Qualcuno evidentemente sì, anzi non sono pochi. La BBC ha raccontato la storia di Steffen Krutzinna che aveva una brillante carriera da energy trader alla tedesca Next Kraftwerke – gruppo Shell – ma, quando la multinazionale ha abbandonato la promesse sul clima di tagliare la produzione di petrolio, ha preso quella che definisce una decisione “rapida e cristallina”: licenziarsi. A luglio 2023 Bloomberg aveva riportato la notizia delle dimissioni di un manager, Thomas Brostrøm, responsabile dell’unità energie a Shell, per motivazioni simili. Anche per lui si è trattato di un caso di climate quitting, dove la scelta di licenziarsi sarebbe dovuta al fatto che la multinazionale olandese del fossile ha ridimensionando l’impegno d’investimento nelle fonti rinnovabili.
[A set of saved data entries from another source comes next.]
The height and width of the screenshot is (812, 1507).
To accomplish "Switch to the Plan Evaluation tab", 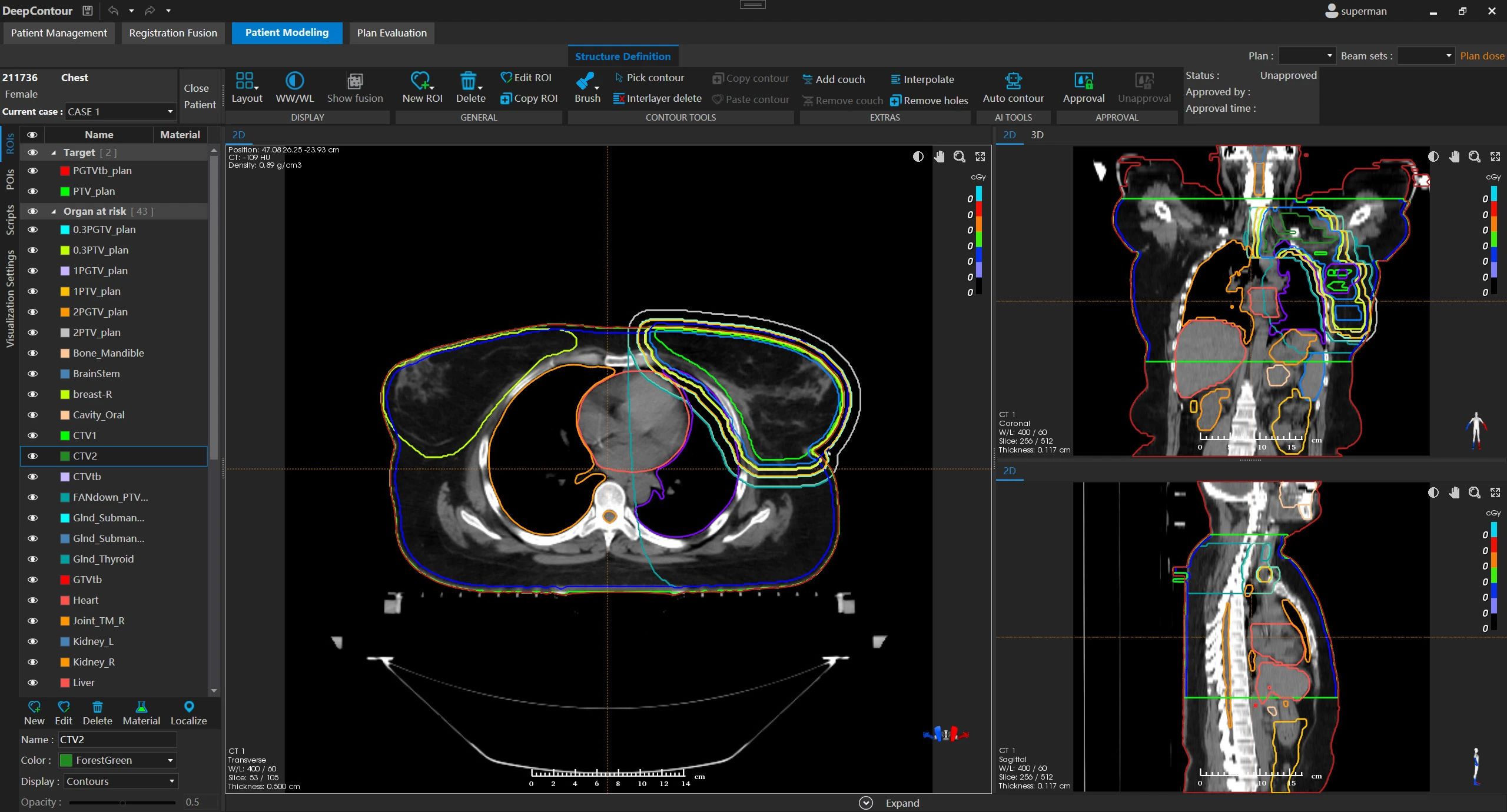I will (x=391, y=33).
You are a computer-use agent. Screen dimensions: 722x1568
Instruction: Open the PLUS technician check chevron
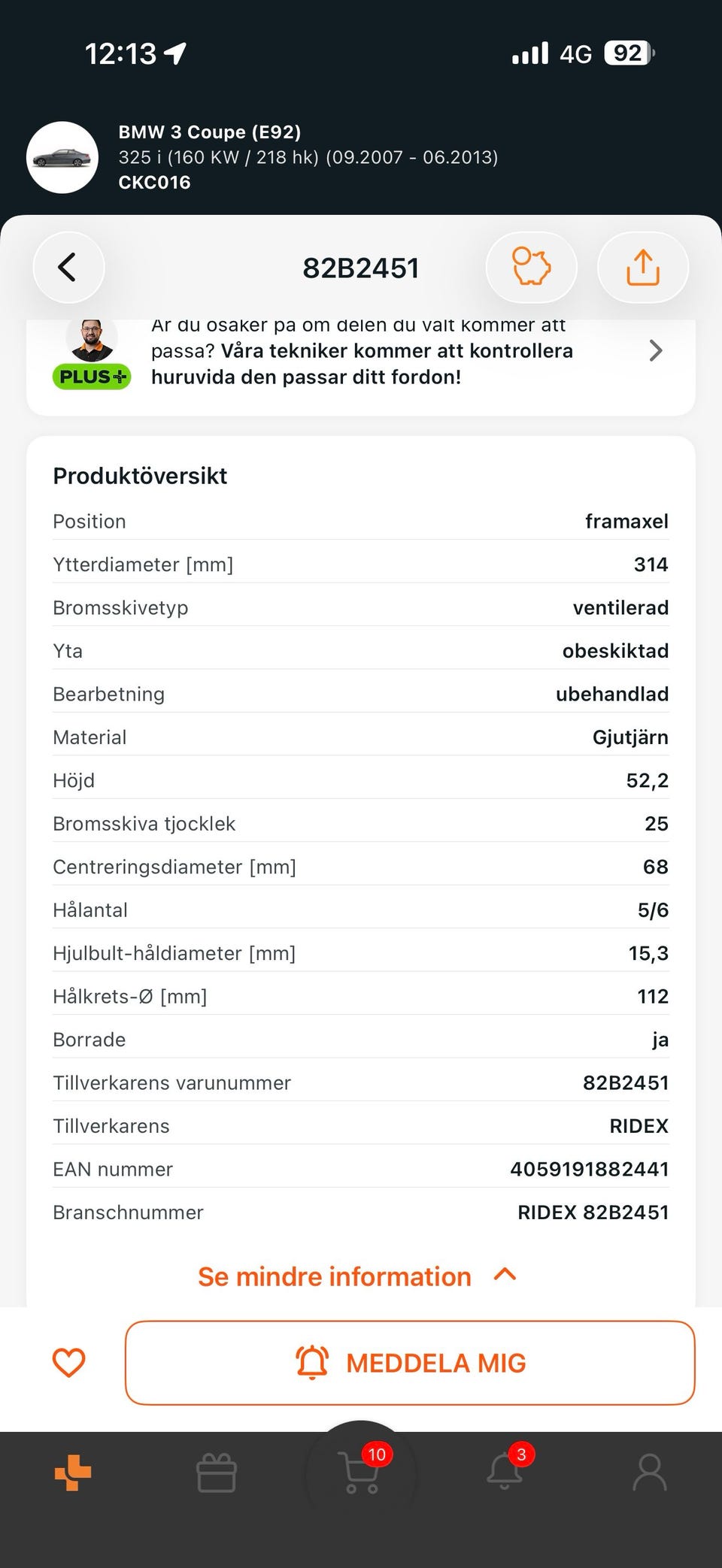(x=656, y=350)
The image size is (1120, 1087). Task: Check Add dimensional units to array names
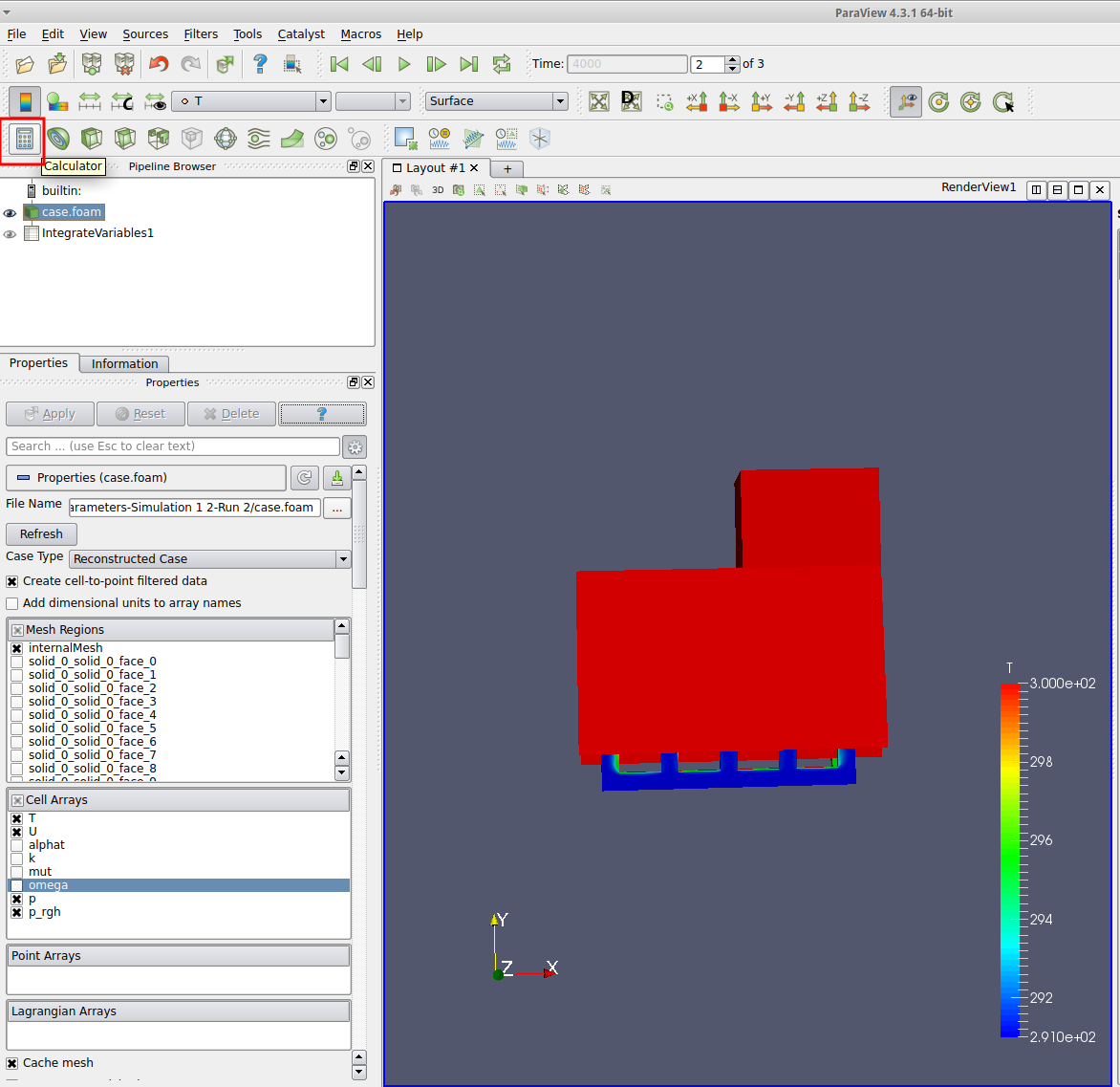click(x=12, y=603)
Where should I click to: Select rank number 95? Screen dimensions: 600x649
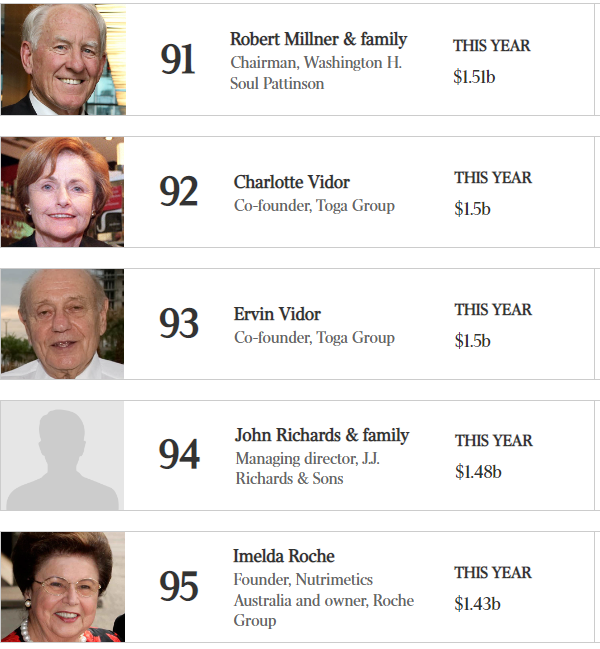[x=179, y=586]
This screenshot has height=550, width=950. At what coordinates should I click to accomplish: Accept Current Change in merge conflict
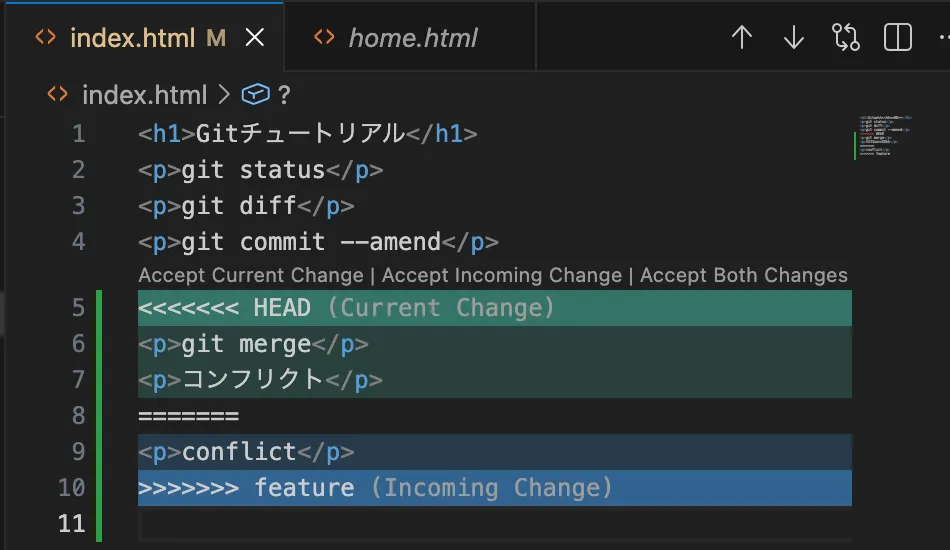tap(251, 275)
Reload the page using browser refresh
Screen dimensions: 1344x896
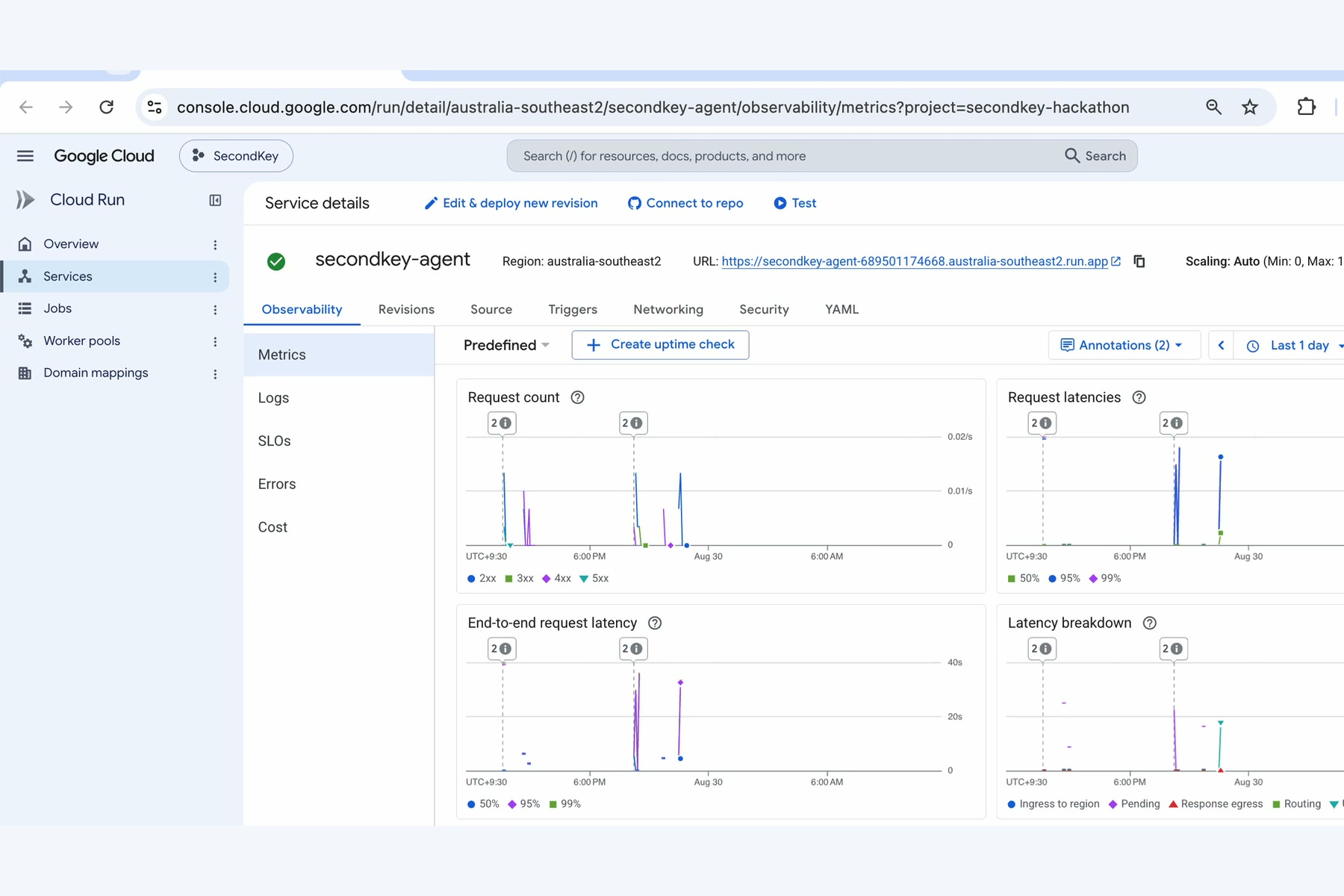pos(107,107)
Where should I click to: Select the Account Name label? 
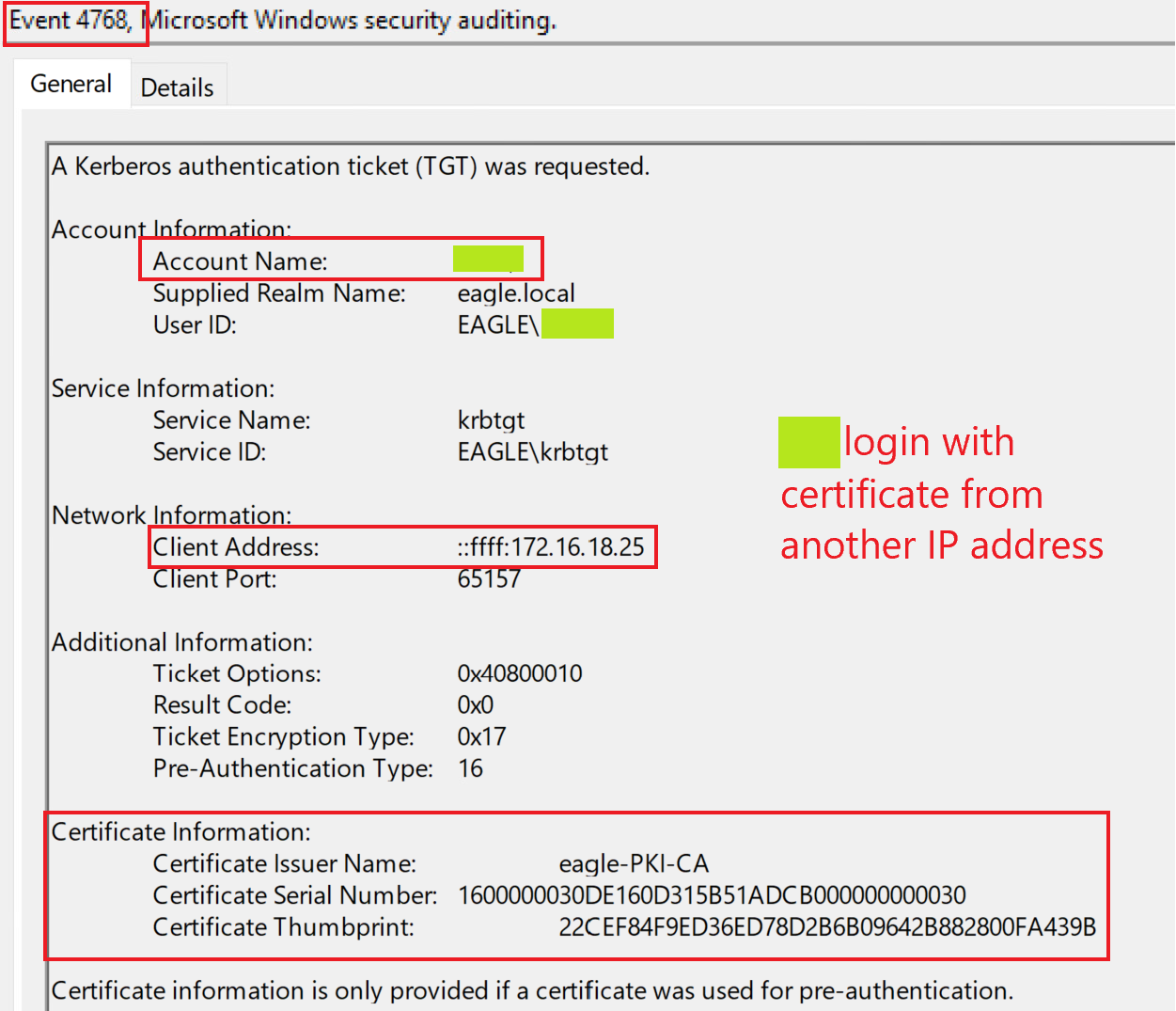tap(240, 261)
Il fenomeno del climate quitting coinvolge i Millennials e Generazione Z. Sono già numerose le ricerche sociali che ne hanno analizzato le diverse sfaccettature, tutte concordi sul fatto che questa pratica interessi maggiormente le generazioni più giovani, con percentuali che possono essere anche molto significative. Addirittura fino al 20% degli intervistati, come da recente ricerca di KPMG nel Regno Unito su un campione di ben 6.000 persone tra studenti e giovani lavoratori.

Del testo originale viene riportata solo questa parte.